→ WHAT YOU ARE ASKED TO DO:
The full data must be written out exactly, with every line included.

→ Records contained in a dataset:
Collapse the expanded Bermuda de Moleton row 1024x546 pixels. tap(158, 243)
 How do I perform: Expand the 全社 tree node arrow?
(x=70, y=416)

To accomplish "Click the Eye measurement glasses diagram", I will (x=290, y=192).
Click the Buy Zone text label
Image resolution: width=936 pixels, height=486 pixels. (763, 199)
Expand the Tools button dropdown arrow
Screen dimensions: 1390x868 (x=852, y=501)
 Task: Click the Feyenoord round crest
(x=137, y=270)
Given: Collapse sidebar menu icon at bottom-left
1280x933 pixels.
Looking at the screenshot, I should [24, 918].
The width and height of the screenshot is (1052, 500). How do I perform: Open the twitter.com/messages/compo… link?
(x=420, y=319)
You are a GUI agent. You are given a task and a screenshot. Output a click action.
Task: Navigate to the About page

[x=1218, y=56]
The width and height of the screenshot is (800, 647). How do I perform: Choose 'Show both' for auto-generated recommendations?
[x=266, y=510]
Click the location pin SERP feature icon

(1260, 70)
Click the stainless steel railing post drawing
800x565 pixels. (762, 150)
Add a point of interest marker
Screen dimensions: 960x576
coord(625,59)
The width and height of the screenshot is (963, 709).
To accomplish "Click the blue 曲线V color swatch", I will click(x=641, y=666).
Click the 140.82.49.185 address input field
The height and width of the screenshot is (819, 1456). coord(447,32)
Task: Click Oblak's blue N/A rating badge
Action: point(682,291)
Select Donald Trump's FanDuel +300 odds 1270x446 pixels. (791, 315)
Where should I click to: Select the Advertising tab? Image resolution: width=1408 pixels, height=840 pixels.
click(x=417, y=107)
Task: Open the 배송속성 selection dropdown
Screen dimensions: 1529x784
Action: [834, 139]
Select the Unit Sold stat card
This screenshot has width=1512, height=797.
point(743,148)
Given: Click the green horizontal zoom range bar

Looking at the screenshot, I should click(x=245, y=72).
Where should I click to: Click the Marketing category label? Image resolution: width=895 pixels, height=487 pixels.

→ WRITTEN RESPONSE:
Collapse the expanded Bermuda de Moleton row 1024x546 pixels. tap(158, 243)
 How do I perform: Expand the 全社 tree node arrow?
(x=70, y=416)

To accomplish "Click the Eye measurement glasses diagram", I will (x=290, y=192).
Click the Buy Zone text label
Image resolution: width=936 pixels, height=486 pixels. (763, 199)
Expand the Tools button dropdown arrow
Screen dimensions: 1390x868 (x=852, y=501)
 Task: Click the Feyenoord round crest
(x=137, y=270)
Given: Collapse sidebar menu icon at bottom-left
1280x933 pixels.
Looking at the screenshot, I should [24, 918].
The width and height of the screenshot is (1052, 500). How do I perform: Open the twitter.com/messages/compo… link?
(x=420, y=319)
You are a GUI agent. You are given a task and a screenshot. Output a click action.
Task: Navigate to the About page

[x=1218, y=56]
The width and height of the screenshot is (800, 647). How do I perform: Choose 'Show both' for auto-generated recommendations?
[x=266, y=510]
Click the location pin SERP feature icon

(1260, 70)
Click the stainless steel railing post drawing
800x565 pixels. (762, 150)
Add a point of interest marker
Screen dimensions: 960x576
coord(625,59)
The width and height of the screenshot is (963, 709).
To accomplish "Click the blue 曲线V color swatch", I will click(x=641, y=666).
Click the 140.82.49.185 address input field
The height and width of the screenshot is (819, 1456). coord(447,32)
Task: Click Oblak's blue N/A rating badge
Action: point(682,291)
Select Donald Trump's FanDuel +300 odds 1270x446 pixels. (791, 315)
Where should I click to: Select the Advertising tab? Image resolution: width=1408 pixels, height=840 pixels.
click(x=417, y=107)
Task: Open the 배송속성 selection dropdown
Screen dimensions: 1529x784
Action: [834, 139]
Select the Unit Sold stat card
This screenshot has width=1512, height=797.
point(743,148)
Given: Click the green horizontal zoom range bar

Looking at the screenshot, I should click(x=245, y=72).
Where should I click to: Click the Marketing category label? Image resolution: width=895 pixels, height=487 pixels.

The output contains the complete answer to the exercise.